Urge Congress to Provide a Path to Permanent Status for Afghan Parolees
As the United States welcomes many Afghans fleeing from the Taliban, many are coming to the United States under humanitarian parole. It is necessary for Congress to act to provide a way for these vulnerable folks to apply for a permanent status. If Congress fails to act, these Afghans will find themselves in an unstable, perpetual “temporary” status, alongside TPS and DACA recipients. Add your name to the letter below and ask your Members of Congress to provide a path to permanent status for all of these groups. The Evangelical Immigration Table will deliver the completed letter with the contact information of all signatories to the congressional delegation representing your state.
Dear Members of Congress,
As the U.S. prepares to welcome tens of thousands of Afghans, including many who were at risk for their service to the U.S. military or other parts of the U.S. government, I am among the many evangelical Christians in our state eager to ensure that they are welcomed well and able to integrate long-term into our community and our nation.
To do so, echoing the calls of many national evangelical Christian leaders, I urge you to support legislation to ensure that Afghans paroled into the United States have a direct process by which they can apply for permanent legal status.
Without such changes to law, the majority of Afghans whom our government is resettling using parole authority could end up with a perpetual “temporary” status that must be indefinitely renewed, at significant cost, without the opportunity to apply for permanent status that would affirm that they fully belong in this country.
There are already hundreds of thousands of individuals in our country – including the majority of Temporary Protected Status (TPS) recipients who have been diligently renewing this “temporary” status for more than 20 years and many young people brought to the U.S. as children who must regularly renew their Deferred Action for Childhood Arrivals (DACA) – who live with the possibility that their authorization to work lawfully could be withdrawn and they could be put at risk of deportation, even though at this point they have been living and working lawfully in the U.S. for years or even decades.
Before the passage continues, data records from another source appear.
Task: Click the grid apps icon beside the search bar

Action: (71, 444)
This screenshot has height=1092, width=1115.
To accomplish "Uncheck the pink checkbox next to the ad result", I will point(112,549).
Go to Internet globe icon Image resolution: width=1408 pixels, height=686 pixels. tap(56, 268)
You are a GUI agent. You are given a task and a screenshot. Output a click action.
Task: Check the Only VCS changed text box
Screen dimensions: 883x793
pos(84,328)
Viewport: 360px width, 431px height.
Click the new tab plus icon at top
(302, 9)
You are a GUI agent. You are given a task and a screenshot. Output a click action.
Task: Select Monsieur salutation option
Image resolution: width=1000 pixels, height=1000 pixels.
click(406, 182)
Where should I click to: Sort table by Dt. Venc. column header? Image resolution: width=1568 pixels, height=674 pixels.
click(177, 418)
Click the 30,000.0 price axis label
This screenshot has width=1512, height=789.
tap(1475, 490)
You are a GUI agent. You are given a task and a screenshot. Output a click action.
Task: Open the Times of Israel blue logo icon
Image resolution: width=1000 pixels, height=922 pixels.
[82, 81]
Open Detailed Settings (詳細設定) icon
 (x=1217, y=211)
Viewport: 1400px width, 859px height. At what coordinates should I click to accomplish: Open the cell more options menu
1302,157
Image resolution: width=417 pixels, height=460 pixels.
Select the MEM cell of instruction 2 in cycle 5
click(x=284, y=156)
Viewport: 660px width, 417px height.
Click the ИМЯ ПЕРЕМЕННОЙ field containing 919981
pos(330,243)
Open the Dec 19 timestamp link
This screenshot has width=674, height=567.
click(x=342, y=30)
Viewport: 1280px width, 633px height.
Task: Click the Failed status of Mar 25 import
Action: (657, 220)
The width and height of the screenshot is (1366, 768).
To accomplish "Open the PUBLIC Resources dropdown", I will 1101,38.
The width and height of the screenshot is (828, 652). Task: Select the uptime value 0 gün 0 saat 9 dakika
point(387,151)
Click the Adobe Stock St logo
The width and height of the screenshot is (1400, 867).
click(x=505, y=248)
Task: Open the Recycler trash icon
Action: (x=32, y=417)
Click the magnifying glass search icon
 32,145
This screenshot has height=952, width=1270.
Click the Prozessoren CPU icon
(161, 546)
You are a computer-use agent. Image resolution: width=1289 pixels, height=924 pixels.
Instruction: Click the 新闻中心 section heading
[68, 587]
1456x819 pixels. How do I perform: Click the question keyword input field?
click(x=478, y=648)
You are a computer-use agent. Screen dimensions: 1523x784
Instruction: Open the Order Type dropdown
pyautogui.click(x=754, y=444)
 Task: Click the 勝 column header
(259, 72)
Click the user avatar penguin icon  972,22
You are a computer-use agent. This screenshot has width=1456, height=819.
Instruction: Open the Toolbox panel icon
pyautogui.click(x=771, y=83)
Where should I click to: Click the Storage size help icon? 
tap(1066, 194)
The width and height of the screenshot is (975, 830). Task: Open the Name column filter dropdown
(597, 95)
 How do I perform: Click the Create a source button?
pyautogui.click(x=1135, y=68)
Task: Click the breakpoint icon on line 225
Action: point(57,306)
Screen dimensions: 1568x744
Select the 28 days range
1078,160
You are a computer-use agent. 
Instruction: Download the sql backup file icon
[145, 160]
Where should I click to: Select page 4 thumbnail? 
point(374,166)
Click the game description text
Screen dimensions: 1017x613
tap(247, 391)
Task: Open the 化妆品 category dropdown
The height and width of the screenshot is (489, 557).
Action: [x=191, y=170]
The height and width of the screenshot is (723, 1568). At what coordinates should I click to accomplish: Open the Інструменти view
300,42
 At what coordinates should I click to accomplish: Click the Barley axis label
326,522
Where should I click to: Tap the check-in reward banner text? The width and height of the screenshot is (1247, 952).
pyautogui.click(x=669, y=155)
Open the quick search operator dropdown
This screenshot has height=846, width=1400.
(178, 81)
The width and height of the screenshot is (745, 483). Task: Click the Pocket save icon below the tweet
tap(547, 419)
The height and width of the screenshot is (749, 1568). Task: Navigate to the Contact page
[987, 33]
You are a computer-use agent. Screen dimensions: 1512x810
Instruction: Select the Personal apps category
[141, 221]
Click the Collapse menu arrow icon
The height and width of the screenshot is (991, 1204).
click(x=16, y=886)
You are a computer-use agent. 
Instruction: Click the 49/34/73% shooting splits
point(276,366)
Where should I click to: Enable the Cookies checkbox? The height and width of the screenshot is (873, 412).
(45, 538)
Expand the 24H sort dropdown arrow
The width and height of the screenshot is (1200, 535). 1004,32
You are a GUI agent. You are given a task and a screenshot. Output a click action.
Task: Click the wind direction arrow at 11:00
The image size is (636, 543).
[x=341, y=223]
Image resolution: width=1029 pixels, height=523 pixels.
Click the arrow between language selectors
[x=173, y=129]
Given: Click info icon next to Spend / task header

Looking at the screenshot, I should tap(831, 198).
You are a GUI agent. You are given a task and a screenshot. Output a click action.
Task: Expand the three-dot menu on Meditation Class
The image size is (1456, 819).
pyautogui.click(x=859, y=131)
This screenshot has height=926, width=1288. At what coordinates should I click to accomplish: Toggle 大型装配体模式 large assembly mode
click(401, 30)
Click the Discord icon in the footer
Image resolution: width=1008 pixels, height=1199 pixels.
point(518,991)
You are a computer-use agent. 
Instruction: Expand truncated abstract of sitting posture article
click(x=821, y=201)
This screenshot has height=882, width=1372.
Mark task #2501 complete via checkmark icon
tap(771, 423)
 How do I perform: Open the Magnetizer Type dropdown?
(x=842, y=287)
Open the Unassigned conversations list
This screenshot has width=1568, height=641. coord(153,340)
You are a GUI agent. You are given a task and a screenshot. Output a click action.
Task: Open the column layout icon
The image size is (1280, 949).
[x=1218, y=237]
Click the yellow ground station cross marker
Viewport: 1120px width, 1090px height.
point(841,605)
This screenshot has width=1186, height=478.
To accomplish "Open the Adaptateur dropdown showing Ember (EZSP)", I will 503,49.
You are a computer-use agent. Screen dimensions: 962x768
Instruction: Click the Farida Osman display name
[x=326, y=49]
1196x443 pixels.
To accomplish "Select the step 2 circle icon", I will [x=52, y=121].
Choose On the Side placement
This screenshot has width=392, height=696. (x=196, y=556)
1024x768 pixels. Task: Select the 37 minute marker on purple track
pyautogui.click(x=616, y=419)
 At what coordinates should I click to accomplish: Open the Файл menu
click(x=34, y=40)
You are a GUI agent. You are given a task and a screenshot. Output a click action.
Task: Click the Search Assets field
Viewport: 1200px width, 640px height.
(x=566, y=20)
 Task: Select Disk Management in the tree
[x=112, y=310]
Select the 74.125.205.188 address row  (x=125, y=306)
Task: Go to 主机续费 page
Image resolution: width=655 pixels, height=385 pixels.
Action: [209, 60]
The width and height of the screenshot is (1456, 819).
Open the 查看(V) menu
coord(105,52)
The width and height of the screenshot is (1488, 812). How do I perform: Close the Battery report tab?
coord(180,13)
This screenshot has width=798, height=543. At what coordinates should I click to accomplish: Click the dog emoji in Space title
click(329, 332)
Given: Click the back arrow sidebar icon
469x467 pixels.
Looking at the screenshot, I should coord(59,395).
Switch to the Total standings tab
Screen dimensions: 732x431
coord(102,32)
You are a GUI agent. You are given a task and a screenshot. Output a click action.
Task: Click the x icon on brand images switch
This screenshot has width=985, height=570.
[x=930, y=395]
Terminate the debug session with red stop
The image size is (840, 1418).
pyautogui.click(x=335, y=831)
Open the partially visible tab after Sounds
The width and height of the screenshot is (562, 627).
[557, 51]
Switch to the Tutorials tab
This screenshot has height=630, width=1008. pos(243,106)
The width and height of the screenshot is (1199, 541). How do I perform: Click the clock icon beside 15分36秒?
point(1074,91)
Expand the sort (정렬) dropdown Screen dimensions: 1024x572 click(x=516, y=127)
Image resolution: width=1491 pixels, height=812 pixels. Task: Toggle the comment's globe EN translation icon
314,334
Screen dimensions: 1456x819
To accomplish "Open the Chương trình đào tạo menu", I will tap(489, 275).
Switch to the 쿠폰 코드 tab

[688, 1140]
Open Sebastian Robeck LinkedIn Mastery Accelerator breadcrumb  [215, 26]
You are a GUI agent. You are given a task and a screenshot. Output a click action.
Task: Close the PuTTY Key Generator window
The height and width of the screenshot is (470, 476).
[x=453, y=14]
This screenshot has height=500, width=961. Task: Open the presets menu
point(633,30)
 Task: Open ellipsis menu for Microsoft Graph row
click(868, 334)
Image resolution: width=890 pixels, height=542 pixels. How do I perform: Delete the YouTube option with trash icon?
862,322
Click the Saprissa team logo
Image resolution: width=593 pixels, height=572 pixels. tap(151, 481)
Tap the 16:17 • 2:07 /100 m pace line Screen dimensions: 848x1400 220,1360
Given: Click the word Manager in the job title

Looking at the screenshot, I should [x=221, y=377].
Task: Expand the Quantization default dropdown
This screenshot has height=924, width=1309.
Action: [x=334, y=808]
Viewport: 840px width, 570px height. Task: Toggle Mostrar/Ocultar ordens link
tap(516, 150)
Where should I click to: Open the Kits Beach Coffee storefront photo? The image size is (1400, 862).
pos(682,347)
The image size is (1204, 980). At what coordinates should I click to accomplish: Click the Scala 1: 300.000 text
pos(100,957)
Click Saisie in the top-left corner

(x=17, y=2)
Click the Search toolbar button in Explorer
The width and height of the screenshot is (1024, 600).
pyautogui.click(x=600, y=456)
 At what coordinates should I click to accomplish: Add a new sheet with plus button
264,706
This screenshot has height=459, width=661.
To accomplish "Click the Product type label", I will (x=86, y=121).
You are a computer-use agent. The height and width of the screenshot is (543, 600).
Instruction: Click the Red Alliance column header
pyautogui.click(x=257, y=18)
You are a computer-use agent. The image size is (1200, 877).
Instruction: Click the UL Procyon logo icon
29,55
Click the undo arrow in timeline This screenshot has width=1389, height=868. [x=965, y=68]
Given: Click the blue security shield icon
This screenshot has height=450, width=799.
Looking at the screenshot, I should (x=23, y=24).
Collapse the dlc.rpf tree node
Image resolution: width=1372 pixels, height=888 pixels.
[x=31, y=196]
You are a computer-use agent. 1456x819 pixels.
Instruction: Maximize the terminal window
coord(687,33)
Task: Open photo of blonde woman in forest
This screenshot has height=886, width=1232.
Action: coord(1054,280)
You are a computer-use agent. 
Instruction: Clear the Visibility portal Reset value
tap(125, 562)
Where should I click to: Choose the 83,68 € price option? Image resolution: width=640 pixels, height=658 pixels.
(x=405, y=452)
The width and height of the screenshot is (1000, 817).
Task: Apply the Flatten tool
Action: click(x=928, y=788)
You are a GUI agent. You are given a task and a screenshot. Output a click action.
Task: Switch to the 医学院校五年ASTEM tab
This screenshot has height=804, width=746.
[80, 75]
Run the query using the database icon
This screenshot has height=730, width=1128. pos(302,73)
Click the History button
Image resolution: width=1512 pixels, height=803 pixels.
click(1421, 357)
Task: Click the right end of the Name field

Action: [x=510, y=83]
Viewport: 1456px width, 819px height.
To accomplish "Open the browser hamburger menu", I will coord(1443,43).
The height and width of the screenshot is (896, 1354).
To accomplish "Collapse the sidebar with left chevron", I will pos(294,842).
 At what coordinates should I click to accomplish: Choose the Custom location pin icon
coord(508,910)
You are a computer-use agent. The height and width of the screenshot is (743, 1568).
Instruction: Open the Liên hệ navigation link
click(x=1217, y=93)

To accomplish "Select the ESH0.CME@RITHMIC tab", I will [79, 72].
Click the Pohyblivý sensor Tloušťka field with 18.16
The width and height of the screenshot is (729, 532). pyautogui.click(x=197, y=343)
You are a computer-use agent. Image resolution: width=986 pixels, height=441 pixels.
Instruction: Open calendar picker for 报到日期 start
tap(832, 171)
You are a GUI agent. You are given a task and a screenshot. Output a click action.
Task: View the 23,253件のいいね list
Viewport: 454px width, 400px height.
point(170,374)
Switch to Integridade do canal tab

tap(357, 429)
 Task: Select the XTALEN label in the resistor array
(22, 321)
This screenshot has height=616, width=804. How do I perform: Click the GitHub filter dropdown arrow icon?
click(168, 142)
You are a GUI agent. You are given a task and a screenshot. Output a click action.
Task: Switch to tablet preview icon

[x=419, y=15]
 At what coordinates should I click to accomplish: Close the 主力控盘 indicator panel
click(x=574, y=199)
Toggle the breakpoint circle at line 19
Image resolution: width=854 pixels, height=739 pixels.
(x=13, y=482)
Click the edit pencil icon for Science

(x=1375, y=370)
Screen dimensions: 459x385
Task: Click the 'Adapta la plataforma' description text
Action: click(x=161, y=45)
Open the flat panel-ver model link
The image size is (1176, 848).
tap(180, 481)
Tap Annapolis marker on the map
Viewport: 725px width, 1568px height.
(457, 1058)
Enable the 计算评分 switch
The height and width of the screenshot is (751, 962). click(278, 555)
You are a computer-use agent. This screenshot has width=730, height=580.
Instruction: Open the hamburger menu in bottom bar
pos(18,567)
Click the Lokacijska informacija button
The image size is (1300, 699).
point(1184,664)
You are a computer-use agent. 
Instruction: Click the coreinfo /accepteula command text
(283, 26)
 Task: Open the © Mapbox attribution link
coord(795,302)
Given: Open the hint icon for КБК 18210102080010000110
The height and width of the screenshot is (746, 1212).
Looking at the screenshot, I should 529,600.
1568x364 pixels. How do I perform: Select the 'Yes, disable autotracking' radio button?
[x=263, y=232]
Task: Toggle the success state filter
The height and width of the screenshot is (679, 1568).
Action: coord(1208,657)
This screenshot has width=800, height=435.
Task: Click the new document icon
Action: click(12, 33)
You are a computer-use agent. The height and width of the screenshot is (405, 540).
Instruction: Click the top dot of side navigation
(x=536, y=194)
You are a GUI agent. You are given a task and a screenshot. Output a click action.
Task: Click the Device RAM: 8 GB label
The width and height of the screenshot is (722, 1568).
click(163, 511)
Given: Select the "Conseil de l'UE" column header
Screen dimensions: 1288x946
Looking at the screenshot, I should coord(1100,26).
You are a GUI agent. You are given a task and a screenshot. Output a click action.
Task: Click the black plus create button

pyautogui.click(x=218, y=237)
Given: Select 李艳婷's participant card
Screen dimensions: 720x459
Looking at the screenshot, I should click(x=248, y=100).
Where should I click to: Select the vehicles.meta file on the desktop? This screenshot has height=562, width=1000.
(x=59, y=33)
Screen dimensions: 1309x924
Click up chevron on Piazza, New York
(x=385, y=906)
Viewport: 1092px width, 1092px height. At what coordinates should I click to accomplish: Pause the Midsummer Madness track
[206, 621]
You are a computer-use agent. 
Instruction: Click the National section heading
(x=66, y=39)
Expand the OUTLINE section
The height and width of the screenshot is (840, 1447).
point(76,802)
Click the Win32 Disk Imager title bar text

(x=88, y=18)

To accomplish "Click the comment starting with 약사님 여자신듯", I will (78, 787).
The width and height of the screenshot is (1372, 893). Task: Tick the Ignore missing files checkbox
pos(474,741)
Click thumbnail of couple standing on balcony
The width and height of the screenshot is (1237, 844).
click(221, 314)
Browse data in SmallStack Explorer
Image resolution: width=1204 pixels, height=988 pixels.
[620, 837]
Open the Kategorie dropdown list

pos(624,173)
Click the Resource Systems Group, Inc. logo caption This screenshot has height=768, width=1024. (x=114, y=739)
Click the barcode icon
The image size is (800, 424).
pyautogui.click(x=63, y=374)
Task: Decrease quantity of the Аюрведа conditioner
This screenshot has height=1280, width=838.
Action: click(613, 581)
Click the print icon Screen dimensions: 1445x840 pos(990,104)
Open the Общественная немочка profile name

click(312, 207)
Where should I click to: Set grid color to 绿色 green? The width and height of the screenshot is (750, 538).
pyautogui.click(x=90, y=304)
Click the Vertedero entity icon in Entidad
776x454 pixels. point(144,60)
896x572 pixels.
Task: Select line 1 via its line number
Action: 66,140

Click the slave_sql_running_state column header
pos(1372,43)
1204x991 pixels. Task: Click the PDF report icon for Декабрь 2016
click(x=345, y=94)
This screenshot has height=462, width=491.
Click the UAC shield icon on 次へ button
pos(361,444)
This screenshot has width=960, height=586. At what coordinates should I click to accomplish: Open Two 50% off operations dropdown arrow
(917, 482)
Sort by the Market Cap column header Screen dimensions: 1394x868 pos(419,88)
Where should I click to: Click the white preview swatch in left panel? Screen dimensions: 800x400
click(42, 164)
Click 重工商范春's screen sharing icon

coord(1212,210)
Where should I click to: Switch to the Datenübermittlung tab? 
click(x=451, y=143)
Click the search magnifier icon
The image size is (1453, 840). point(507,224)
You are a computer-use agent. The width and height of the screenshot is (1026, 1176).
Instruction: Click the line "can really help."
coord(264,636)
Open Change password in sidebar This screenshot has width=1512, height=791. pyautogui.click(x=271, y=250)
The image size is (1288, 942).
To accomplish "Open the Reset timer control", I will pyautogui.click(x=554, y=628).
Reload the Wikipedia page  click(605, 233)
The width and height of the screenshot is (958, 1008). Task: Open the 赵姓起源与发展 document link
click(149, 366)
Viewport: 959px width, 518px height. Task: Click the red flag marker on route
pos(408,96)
I urge you both to provide a path to Lawful Permanent Residence for these long-term TPS recipients, for DACA beneficiaries and other Dreamers and for our new Afghan neighbors with parole status, whom our government should not put into a similar situation of perpetual “temporary” status. It is both in these immigrant neighbors’ interest and in the interest of our society as a whole for our nation to formally affirm what we, as Christians, are eager to convey to these neighbors: that they are welcome here, that they belong and that the United States is now their home, just as it is ours.